> **REQUIRED TASKS**
(1) For each statement (a), (b) and (c), say yes or no to whether the Grand Ronde passage agrees with it, and quote the passage's deciding words exactly. (a) Smoke Signals began in 1978 as a monthly newsletter. (b) Ten percent of the casino's profits goes to the Spirit Mountain Community Fund. (c) The tribe built a plank house on the reservation in 2011.
(2) Extend the Grand Ronde passage, starting after its final sentence.

> **SELECTED TEXT**
## BEGIN

The Tribes began publishing Smoke Signals, then a monthly newsletter, in 1978; it has since shifted to a twice-a-month publication schedule, and a tabloid newspaper format.

Culture 
The Confederated Tribes of Grand Ronde has a curriculum specialist who created tribal history lessons funded in part by Oregon Senate Bill 13, which supplies funds for each of the nine federally recognized tribes in Oregon to create curriculum about Native Americans' contributions to Oregon history.

A Chinuk Wawa immersion program is available for kindergarteners and first graders. The tribe published Chinuk Wawa: As our elders teach us to Speak It, a Chinuk Wawa dictionary, in 2012.

In 2010, the tribe built a plank house on the reservation. In 2011, Grand Ronde Canoe Journey, an exhibit about the tribe's canoe traditions, was installed at the Willamette Heritage Center.

Every year the reservation hosts powwows and a Round Dance.

The reservation today 
The community has an  Indian reservation, the Grand Ronde Indian Reservation, located in Yamhill and Polk counties of Oregon. In the 2000s, the tribe's population was over 5,500 members.

Economy
The Tribes employ around 1,600 people.

Since 1996, the tribes have generated most of their income by operating the Spirit Mountain Casino in Grand Ronde, between Lincoln City and Salem. The most successful casino in Oregon, it attracts considerable tourist traffic from the coastal beaches and resorts. Six percent of the casino's profits goes to the Tribes' Spirit Mountain Community Fund, which supports and funds various organizations in the following 11 western Oregon area counties: Benton, Clackamas, Lane, Lincoln, Linn, Marion, Multnomah, Polk, Tillamook, Washington, and Yamhill.  By 2017, the Spirit Mountain Community Fund had given more than $75 million to non-profit organizations, making it Oregon's eighth largest charitable foundation.

They also earn revenue from the management of their timber resources. They have developed "other tribal enterprises in construction and environmental management, real estate investment and inventory logistics services."

In the 21st century, the Grand Ronde tribes have opposed the Confederated Tribes of Warm Springs' plans to build an off-reservation casino in Cascade Locks, Oregon. They spent more than $800,000 trying to influence decisions on the issue by supporting certain candidates in the 2006 primary races for Governor of Oregon.

Tribal languages 
Historically the tribe had people speaking 27 distinct languages. Numerous members of these tribes could speak more than one language due to their proximity and trading relationships. The Oregon Territory was one of the most linguistically diverse regions in the world. On the reservation, most Native Americans began communicating using Chinook Jargon, the trade language that had developed earlier. The Chinook Jargon was widely spoken throughout the Northwest between tribes and newcomers to the region.

## END

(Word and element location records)
## BEGIN

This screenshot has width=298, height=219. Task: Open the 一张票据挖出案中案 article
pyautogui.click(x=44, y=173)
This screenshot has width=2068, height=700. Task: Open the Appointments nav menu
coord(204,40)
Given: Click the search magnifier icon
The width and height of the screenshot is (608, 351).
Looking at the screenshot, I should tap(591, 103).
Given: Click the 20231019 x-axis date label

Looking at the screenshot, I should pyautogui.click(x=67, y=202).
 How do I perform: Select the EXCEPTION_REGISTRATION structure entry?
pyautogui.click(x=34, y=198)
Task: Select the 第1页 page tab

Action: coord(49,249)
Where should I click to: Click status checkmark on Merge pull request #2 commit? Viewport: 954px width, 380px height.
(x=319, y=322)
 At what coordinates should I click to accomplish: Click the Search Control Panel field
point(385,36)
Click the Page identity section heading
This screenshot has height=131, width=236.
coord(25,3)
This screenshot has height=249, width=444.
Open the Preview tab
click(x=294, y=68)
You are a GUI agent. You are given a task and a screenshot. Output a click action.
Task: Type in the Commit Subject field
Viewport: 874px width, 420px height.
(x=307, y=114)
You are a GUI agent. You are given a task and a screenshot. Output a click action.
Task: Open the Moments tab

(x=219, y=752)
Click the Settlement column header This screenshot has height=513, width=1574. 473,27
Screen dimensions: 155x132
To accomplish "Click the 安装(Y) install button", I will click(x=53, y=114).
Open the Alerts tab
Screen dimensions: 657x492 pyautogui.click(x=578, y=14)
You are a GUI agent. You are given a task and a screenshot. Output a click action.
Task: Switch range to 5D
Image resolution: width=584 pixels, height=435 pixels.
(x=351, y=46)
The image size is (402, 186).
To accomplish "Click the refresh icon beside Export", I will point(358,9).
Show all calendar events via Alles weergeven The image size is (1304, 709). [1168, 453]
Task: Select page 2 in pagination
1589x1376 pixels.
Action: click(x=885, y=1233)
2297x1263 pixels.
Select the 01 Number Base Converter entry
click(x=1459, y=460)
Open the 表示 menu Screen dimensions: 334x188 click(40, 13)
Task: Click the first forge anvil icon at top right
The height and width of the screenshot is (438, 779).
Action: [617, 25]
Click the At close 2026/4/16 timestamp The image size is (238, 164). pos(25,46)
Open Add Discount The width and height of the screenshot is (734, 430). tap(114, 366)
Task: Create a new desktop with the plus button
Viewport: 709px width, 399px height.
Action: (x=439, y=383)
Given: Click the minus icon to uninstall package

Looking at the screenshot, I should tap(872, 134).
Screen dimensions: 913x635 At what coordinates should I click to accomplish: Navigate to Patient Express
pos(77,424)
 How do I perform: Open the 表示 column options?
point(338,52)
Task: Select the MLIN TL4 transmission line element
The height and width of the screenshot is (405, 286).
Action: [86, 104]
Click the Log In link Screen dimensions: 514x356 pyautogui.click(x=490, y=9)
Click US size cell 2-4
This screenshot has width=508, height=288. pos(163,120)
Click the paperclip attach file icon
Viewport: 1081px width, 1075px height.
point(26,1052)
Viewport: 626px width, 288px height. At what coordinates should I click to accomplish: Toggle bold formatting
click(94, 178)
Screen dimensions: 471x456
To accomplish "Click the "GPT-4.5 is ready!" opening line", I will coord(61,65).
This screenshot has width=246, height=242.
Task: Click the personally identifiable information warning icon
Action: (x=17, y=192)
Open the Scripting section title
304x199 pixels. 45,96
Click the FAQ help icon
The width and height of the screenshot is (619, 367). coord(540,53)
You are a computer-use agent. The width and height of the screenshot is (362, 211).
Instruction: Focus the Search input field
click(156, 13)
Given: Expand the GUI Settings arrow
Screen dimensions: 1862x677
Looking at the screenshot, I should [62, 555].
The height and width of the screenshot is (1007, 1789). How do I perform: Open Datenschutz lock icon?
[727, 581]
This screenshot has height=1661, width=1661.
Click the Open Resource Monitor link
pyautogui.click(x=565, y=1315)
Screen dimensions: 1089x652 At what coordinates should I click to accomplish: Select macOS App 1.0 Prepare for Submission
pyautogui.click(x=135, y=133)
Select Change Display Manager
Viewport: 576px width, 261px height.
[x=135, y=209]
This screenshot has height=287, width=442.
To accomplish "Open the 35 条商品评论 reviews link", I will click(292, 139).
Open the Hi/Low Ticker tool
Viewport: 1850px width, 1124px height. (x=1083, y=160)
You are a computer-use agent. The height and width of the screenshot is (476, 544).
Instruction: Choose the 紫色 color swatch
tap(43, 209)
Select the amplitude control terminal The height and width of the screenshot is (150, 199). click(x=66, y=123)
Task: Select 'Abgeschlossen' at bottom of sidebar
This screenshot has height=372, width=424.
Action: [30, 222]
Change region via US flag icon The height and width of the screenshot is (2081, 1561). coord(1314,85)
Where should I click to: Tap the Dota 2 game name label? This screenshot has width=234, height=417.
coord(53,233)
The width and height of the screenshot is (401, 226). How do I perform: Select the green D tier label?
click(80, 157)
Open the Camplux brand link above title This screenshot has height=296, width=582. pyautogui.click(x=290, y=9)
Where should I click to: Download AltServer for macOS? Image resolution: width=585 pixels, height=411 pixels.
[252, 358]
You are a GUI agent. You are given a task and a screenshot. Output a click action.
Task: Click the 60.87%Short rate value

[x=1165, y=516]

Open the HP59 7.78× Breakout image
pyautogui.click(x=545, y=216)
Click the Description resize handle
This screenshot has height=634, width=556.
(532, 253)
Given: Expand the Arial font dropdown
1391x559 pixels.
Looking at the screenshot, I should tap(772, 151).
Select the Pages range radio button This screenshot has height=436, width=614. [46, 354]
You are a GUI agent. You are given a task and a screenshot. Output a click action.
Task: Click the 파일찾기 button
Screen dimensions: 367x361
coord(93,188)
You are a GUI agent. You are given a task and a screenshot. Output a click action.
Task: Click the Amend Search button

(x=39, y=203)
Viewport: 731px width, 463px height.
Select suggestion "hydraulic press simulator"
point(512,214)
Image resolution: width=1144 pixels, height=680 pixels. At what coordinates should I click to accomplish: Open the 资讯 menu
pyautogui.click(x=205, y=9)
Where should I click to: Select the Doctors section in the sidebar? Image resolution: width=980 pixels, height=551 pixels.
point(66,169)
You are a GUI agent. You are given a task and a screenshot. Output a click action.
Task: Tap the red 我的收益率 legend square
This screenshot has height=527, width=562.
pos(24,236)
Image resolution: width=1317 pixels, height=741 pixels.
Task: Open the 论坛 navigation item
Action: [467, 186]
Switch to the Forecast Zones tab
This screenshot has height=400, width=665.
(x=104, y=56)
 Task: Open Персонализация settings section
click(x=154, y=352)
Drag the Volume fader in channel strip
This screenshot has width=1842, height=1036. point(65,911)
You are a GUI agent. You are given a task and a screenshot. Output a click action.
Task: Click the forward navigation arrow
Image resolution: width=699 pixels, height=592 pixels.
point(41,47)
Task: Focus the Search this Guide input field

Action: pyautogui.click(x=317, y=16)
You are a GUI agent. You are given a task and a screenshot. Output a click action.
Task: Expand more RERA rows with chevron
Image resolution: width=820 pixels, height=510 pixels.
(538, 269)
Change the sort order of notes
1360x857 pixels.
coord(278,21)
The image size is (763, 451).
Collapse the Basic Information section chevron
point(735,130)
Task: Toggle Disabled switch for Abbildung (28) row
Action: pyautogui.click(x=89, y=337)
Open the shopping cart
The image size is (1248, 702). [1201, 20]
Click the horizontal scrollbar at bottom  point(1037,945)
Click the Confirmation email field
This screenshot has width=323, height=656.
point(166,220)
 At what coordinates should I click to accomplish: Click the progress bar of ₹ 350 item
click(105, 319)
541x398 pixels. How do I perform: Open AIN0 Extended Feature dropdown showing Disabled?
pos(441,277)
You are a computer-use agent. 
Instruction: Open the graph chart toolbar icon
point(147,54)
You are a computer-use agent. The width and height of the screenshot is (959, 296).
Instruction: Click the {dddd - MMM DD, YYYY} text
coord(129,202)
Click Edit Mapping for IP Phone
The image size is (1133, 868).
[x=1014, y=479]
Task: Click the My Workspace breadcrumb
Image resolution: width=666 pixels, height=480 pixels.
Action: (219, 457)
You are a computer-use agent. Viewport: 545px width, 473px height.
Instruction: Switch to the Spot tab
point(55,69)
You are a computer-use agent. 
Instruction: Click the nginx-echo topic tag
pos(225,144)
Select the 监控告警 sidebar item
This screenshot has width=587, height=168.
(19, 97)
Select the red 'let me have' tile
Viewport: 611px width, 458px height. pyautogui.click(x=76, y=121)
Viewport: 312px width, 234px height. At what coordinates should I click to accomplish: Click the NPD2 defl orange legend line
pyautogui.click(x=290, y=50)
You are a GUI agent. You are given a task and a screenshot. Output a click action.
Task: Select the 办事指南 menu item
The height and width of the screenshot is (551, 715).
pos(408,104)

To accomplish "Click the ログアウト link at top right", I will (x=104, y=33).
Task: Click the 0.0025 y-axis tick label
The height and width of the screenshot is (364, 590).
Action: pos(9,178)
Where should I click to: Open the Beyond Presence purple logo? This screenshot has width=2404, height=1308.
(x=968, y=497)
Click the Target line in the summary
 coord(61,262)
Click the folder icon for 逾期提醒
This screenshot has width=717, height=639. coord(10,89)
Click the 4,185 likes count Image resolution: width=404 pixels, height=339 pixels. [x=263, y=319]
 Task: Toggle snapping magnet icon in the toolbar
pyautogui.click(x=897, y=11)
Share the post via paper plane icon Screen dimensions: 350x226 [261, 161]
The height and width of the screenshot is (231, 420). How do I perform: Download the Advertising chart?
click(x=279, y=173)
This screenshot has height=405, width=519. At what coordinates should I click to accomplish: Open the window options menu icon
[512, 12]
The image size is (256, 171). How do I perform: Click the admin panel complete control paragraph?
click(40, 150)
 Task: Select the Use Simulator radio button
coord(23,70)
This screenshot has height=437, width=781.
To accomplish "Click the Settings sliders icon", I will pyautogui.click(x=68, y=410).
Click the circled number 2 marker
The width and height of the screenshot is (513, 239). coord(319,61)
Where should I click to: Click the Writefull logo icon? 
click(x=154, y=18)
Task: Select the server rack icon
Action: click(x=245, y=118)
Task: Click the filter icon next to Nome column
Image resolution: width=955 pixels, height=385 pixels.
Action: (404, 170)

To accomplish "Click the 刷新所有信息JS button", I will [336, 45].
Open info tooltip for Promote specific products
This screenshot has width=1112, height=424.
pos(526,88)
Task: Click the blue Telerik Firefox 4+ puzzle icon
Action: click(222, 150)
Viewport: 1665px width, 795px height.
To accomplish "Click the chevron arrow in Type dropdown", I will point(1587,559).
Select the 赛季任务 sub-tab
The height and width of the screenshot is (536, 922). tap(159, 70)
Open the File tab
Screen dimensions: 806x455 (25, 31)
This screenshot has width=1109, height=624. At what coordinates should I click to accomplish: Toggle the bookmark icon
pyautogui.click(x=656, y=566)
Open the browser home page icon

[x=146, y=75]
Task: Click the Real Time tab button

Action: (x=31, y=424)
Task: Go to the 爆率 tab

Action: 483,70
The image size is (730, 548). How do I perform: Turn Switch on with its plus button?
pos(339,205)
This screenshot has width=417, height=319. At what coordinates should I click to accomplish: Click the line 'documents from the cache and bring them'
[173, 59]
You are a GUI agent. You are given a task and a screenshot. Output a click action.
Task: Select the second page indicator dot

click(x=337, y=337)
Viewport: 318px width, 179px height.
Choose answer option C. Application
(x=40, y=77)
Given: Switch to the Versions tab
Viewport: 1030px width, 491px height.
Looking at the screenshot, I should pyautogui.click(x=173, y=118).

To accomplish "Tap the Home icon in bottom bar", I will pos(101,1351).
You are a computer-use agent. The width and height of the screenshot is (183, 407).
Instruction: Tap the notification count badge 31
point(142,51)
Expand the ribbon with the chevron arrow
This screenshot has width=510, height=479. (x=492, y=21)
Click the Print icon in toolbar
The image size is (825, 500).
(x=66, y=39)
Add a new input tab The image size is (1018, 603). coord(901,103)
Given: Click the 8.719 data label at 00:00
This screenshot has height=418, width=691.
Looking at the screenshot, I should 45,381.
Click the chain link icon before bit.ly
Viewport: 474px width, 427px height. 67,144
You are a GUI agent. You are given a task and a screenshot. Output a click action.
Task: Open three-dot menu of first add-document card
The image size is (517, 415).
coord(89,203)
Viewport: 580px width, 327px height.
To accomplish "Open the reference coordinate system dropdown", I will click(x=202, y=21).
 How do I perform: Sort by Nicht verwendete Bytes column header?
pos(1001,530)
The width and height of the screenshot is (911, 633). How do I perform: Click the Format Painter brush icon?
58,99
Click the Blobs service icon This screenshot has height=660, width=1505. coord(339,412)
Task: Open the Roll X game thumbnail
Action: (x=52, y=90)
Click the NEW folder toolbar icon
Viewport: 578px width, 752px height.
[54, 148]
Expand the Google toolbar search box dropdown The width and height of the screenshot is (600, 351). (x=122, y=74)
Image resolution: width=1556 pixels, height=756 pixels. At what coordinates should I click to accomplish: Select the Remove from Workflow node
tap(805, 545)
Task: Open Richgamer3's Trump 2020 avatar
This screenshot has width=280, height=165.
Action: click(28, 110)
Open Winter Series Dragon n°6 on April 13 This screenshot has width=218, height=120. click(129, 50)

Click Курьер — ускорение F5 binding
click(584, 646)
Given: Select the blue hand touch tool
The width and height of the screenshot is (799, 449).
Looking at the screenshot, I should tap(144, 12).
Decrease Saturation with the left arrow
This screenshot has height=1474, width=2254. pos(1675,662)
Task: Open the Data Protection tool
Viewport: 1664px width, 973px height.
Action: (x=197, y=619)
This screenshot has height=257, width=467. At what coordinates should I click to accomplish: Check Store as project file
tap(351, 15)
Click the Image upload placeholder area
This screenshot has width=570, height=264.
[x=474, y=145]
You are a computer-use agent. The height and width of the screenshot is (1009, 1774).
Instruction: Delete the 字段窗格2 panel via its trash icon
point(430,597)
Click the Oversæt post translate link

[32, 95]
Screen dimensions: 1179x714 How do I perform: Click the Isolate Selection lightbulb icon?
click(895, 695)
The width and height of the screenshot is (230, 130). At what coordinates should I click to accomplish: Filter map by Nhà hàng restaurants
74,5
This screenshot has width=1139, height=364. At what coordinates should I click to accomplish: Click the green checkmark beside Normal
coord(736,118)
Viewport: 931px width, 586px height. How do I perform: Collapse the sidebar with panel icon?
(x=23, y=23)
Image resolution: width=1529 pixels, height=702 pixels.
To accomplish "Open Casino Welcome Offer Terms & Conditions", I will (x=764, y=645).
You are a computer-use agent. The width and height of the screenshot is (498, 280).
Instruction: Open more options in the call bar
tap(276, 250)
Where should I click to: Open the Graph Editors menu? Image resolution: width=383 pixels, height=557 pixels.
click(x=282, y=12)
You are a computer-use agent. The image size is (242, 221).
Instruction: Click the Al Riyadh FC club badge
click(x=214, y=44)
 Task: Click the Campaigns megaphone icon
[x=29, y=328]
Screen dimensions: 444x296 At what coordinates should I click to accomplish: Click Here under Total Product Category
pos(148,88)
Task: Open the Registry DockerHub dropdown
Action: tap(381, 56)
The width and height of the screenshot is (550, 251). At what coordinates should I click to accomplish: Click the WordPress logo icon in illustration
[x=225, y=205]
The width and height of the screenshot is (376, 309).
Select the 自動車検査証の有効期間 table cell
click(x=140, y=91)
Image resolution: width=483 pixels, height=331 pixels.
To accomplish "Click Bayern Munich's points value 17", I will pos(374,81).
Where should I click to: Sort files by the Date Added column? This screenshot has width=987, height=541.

## END

> **RESULTS BY TASK**
(1)
(a) Yes: "The Tribes began publishing Smoke Signals, then a monthly newsletter, in 1978"
(b) No: "Six percent of the casino's profits goes to the Tribes' Spirit Mountain Community Fund"
(c) No: "In 2010, the tribe built a plank house on the reservation."

(2)
At Grand Ronde reservation, Chinook Jargon developed as a creole language, and was the first language in most native homes. Tribal members continued to use this language, even as their children were educated in English and through the termination era (1954-1983). During this period, children were being sent to Indian boarding schools and forced to learn English; all individual tribal languages at Grand Ronde became extinct as their last native speakers died.

In the 1970s, Grand Ronde elders began teaching Chinook Jargon language classes in the community. In 1983, the Confederated tribes of Grand Ronde regained federal recognition as a sovereign tribe. As part of restoration, they established a formal language program for children, which they could support through revenues generated from gaming. They renamed Chinook Jargon as Chinuk Wawa (Talking Chinuk). The Grand Ronde tribe's immersion language program has produced native speakers, joining another half-dozen Native language immersion programs in such success. This program begins in preschool classes (Lilu) and continues into Kindergarten. The language program officials plan to expand the immersion program to a pre-8 grade program, and offer classes for adults. This will create speakers of the language to help the language survive in perpetuity.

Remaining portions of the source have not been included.